Deaths related to chronic non-communicable diseases high – Health Minister
More than 80 percent of all deaths in the world today are linked to chronic non-communicable diseases, according to Minister of Health, Dr Leslie Ramsammy.
He revealed that in Guyana an overall 74.1 percent of all deaths in 2008 were in fact as a result of this health challenge.
Similar trends have obtained in 2009 and last year, according to the Minister who was at the time addressing the launch of Guyana first Kidney Foundation on Wednesday last.
“At the Ministry of Health, we examine every death certificate and even follow the charts to make sure that the cause of death was properly ascribed…” the Minister informed.
He revealed that in 2008 13.2 percent of all deaths in Guyana were because of a communicable disease including HIV. In fact he divulged that 81 percent of all female deaths in Guyana in 2008 and 69 percent of all male deaths the same year were because of one of the chronic non-communicable diseases.
It was in 2008, too, he disclosed that the country’s various hospitals and clinics saw 150,000 first visits for ailments that were related to chronic non-communicable diseases.

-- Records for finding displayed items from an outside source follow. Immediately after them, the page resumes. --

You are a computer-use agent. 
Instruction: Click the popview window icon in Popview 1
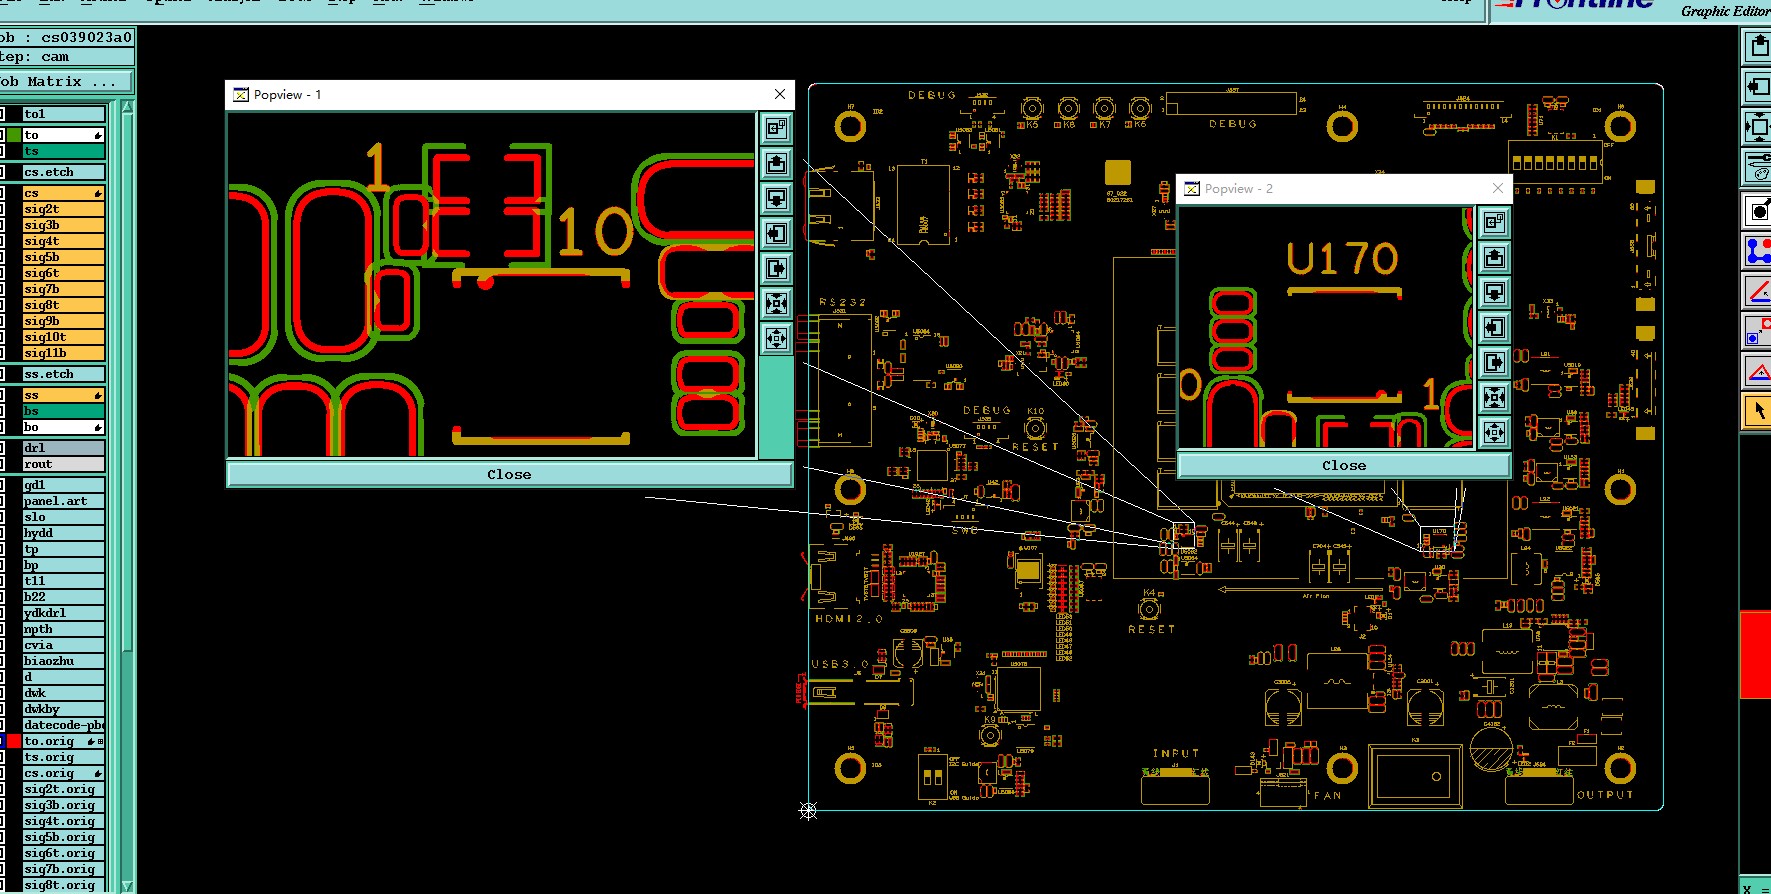(x=776, y=128)
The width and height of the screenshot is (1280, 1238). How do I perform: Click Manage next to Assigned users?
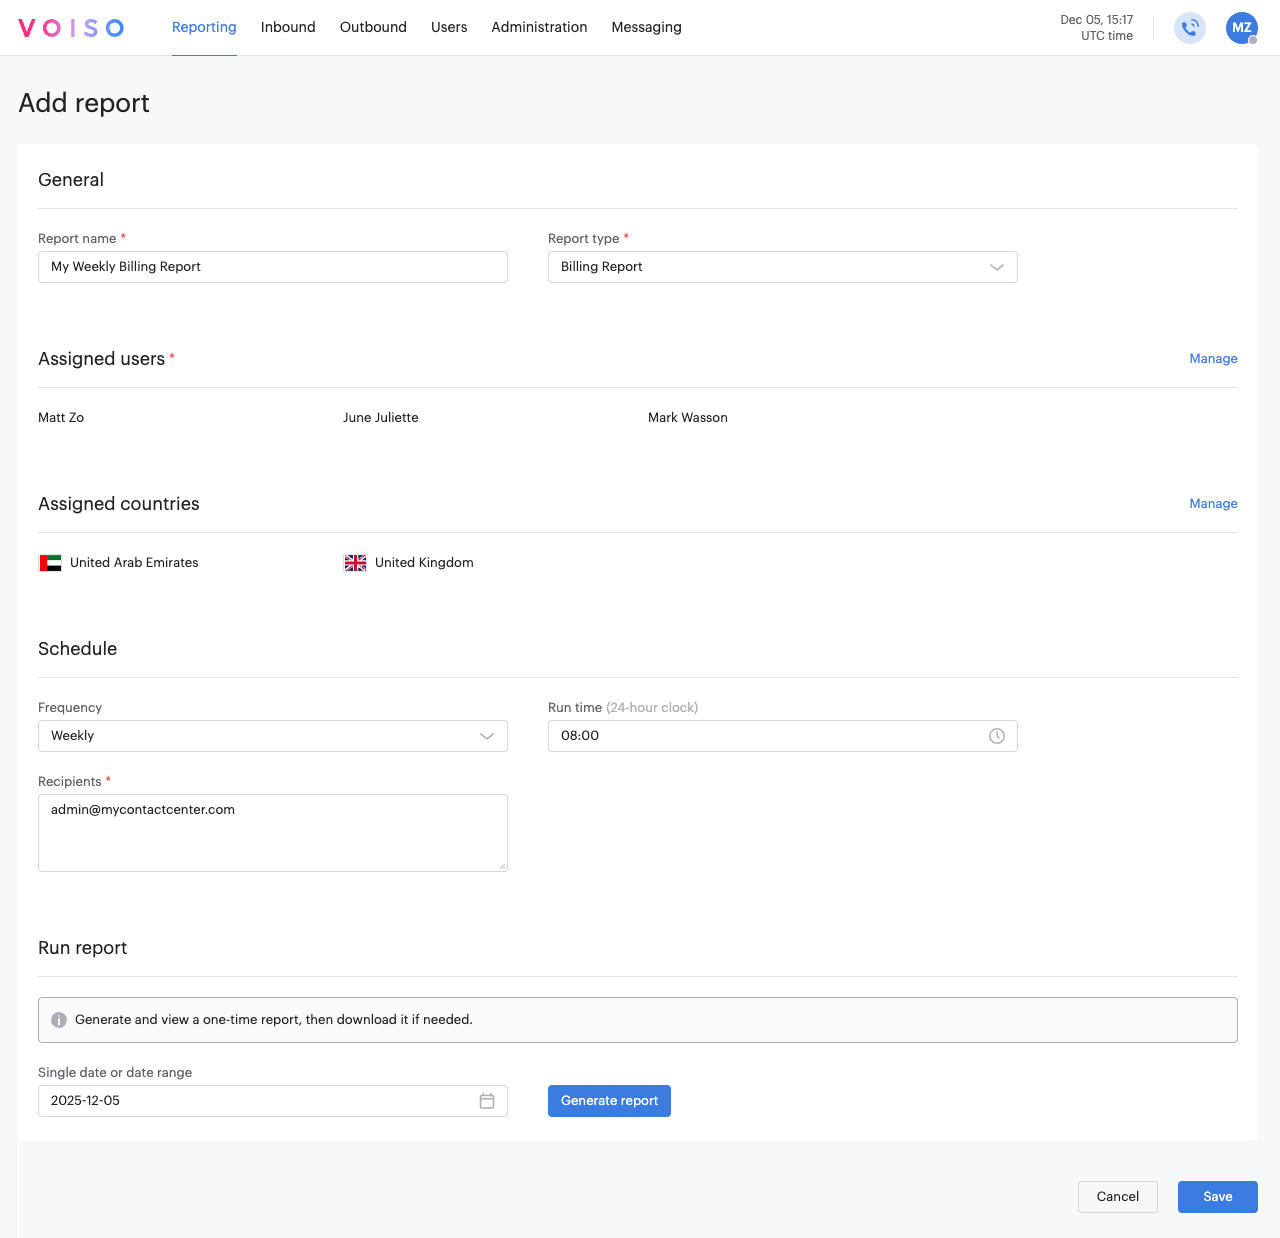(x=1213, y=358)
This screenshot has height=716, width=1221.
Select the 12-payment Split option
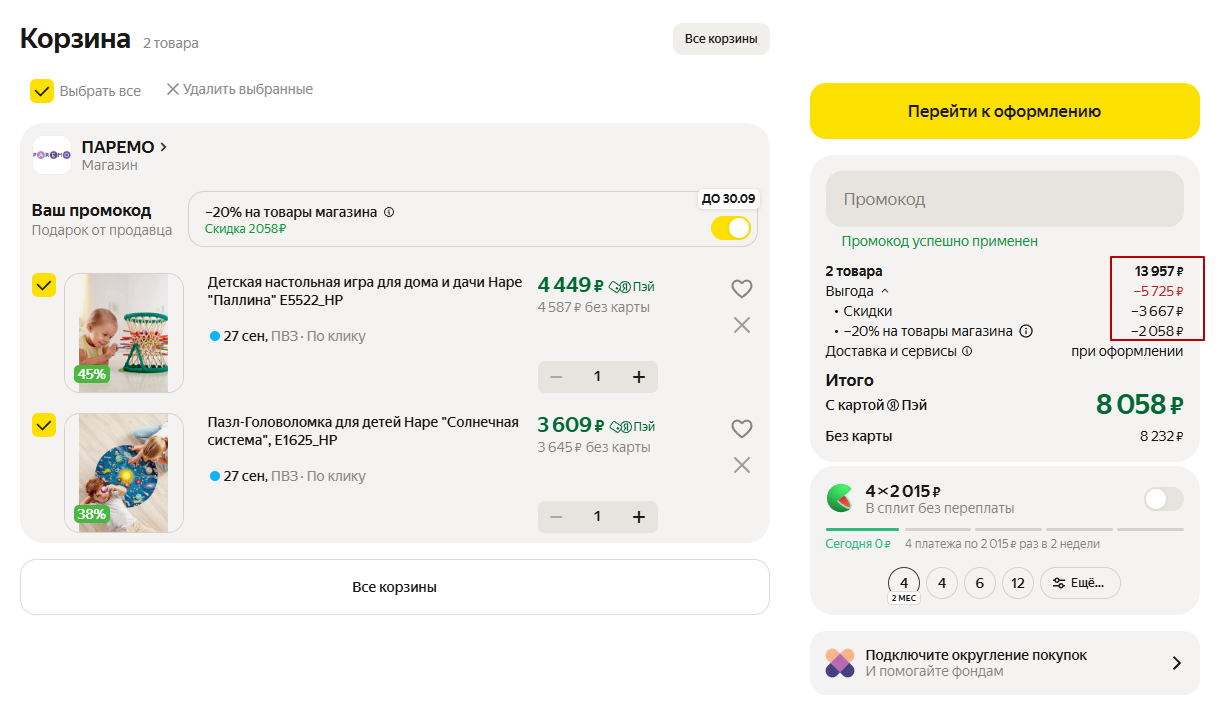(x=1017, y=583)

“In a small country like this we are talking about a very serious situation…But the story of Guyana is not unique. We see it in Barbados, Trinidad, Jamaica, Suriname, Belize, in the other Eastern Caribbean countries such as St Kitts, Dominica, St Vincent and we even see it in African and Asia and the developed countries.”
However, he asserted that in some countries such as Barbados the number of deaths related to chronic non-communicable diseases is even higher and therefore is approaching the figures obtained in developed countries where more than 90 percent of all deaths are related to chronic non-communicable diseases.

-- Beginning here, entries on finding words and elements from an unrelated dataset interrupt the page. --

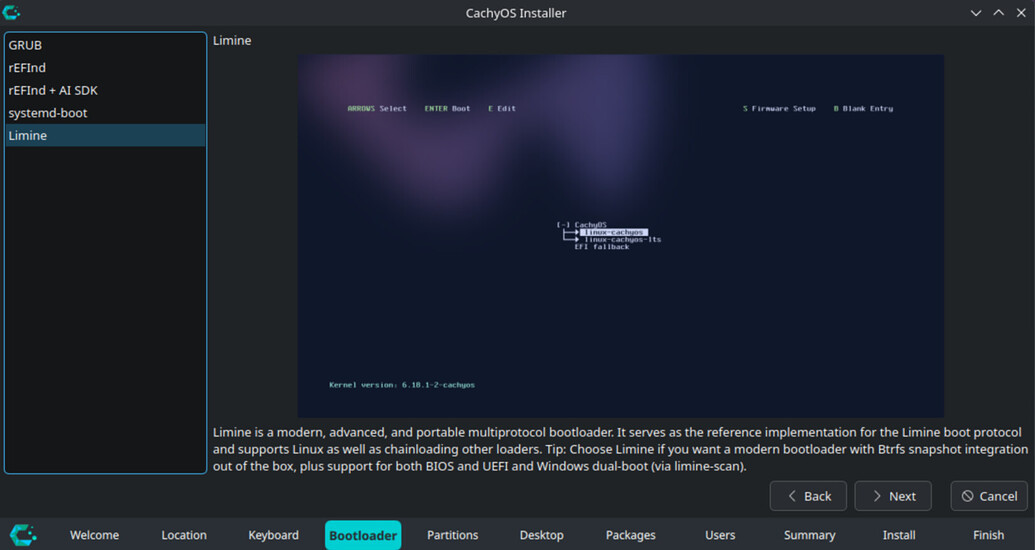The image size is (1035, 550).
Task: Go to the Welcome step
Action: point(94,535)
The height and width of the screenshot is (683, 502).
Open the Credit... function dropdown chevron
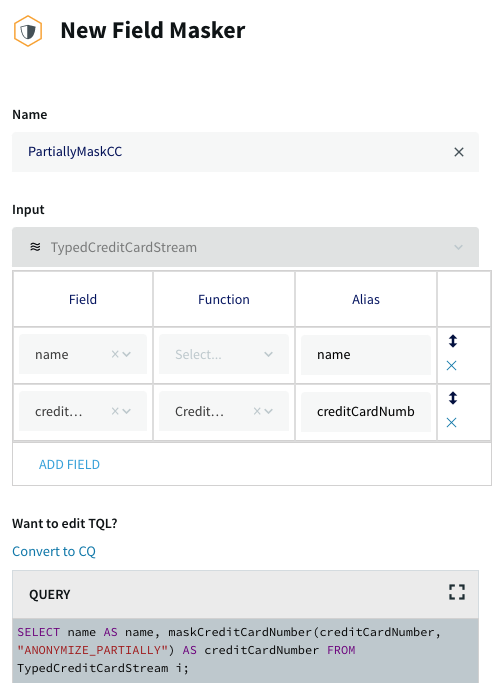(x=268, y=411)
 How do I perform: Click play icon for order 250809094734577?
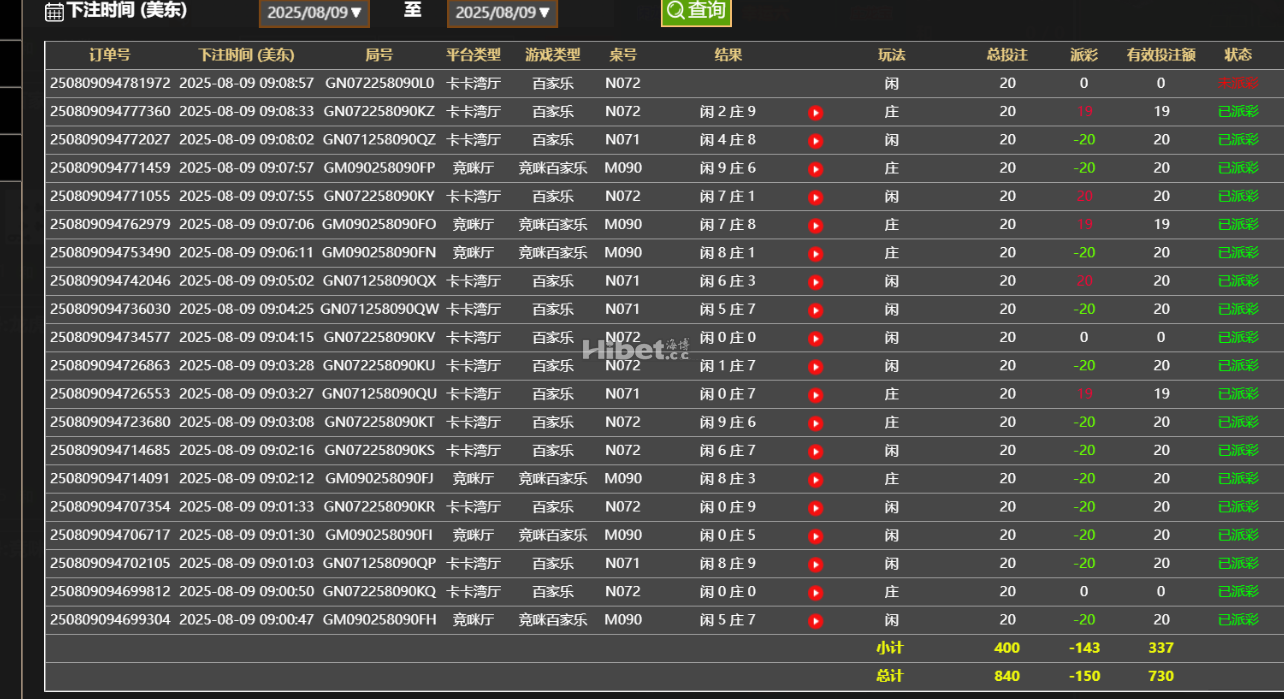(x=815, y=339)
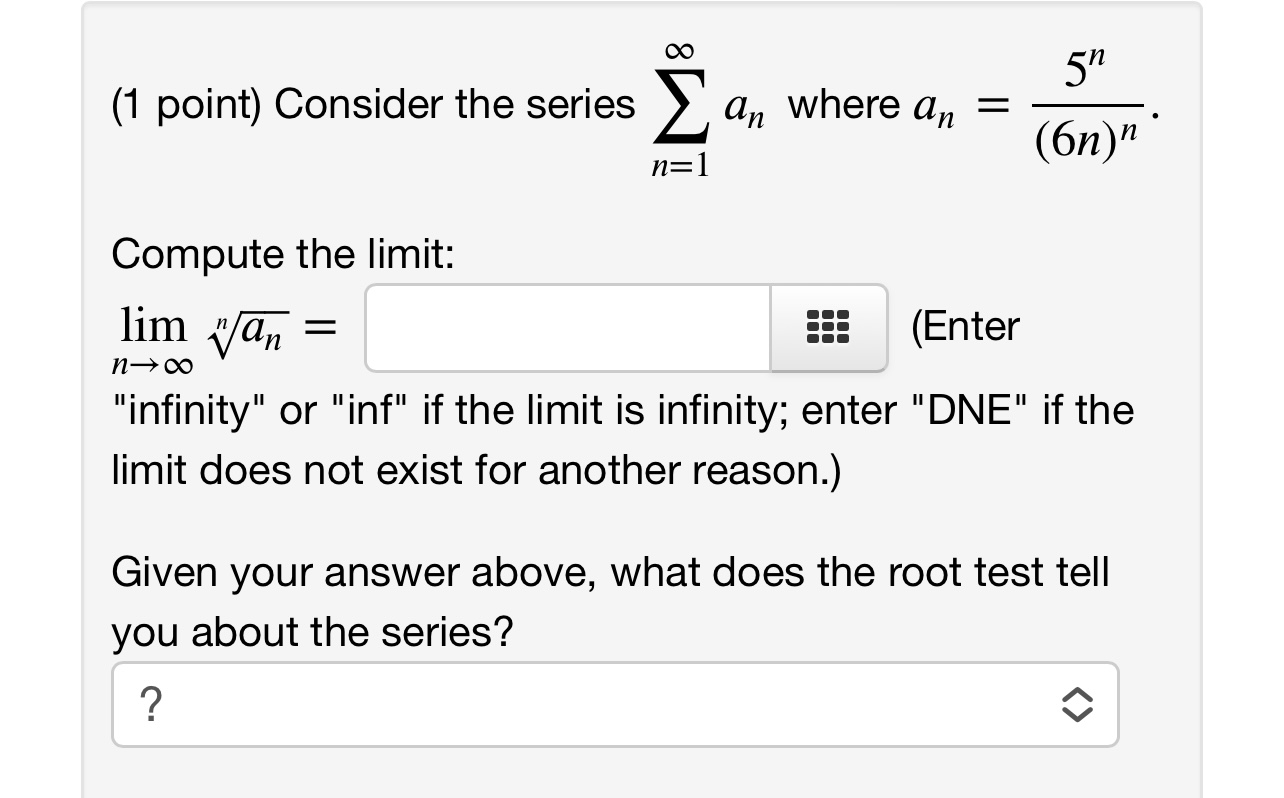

Statistics, according Minister Ramsammy, suggest that more than one billion people across the globe live with hypertension and close to 300 million people live with diabetes. He further explained that a lot of people living with hypertension also have diabetes as well, compounding their already daunting health status.

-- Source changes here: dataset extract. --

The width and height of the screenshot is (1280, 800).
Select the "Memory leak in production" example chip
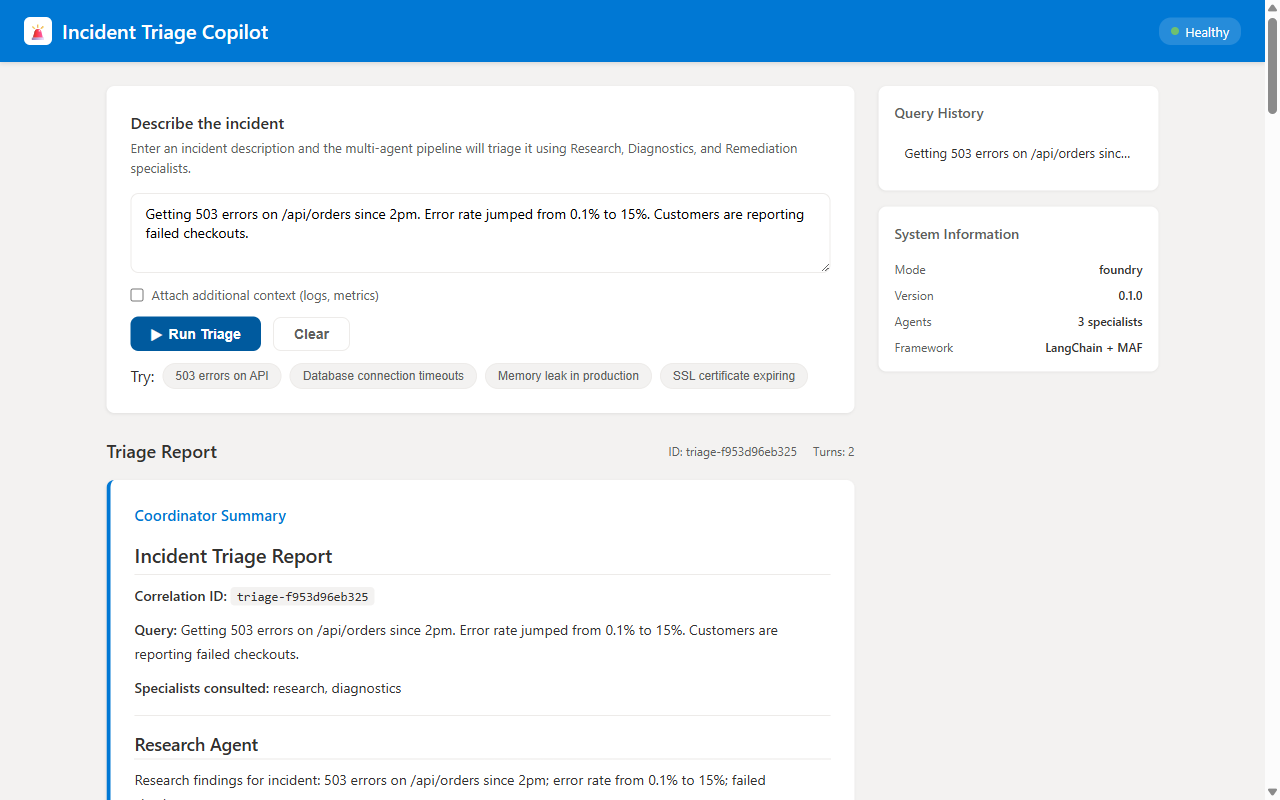pos(568,376)
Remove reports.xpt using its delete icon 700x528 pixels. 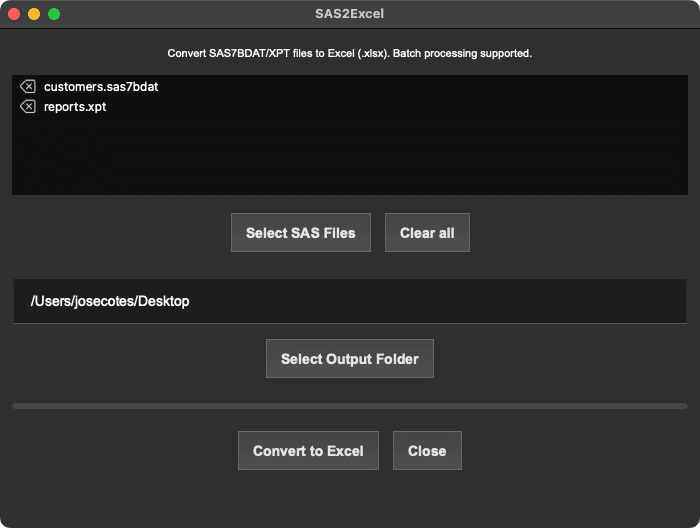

Given the devastating impact of non-communicable diseases, the Minister has regarded the introduction of the Kidney Foundation as a critical partner to the Ministry of Health even as efforts are made to facilitate long, healthy and productive lives of the citizenry.
Speaking at a simple ceremony to launch the Foundation, Dr Ramsammy pointed out that “there can be no doubt that we in Guyana, like our sisters and brothers throughout the world, are confronted with a menacing enemy – chronic non-communicable disease.” Chronic non-communicable diseases, the Minister said, is an enemy that threatens to impoverish millions of people around the world, Guyana being no exception.
He highlighted that such diseases are in fact on the rise, a situation which accompanies lifestyle changes in every corner of the world.
As a result, he speculated that the objective of the Foundation should not merely address kidney diseases or kidney health but rather to raise awareness of how to protect and prevent such diseases before the need for management and cure arises.
“Though we would be too utopian to believe that we don’t need to think about management and cure, we have to. The fact of the matter is that almost five percent of the adult population, in Guyana around 20 to 25,000 persons, would be living with some initial stages of chronic kidney diseases. It is higher in some countries but our estimate is around five percent of our population.”
Moreover, the primary challenge faced by health sectors globally is that most people with initial chronic kidney diseases go undiagnosed.
And so often is the case that when such diagnoses are made it is at a time when the disease is already at an advanced stage, perhaps even at a point when the patient is in need of dialysis. Kidney diseases, Minister Ramsammy explained, can occur due to inherited conditions and also through infections of the kidney, obstructions in the urinary tract, inflammatory diseases of the kidney and because of hypertension and diabetes.
These medical challenges, according to the Minister, are also high risk factors for cardiovascular events such as heart attacks and strokes.
Commenting on the rise of non-communicable diseases in Guyana, the Minister pointed out that before 1990 less than 10 percent of all deaths in Guyana were of people 65 years and older which was then attributed to the life expectancy rate. However, he noted that as people live longer health problems have the potential of becoming worse.
For this reason, he intimated that it has become critical that the health sector embrace programmes that will address chronic diseases, with chronic non-communicable diseases being dubbed “the heart of the matter,” as it has huge linkages to heart diseases and cardiovascular events.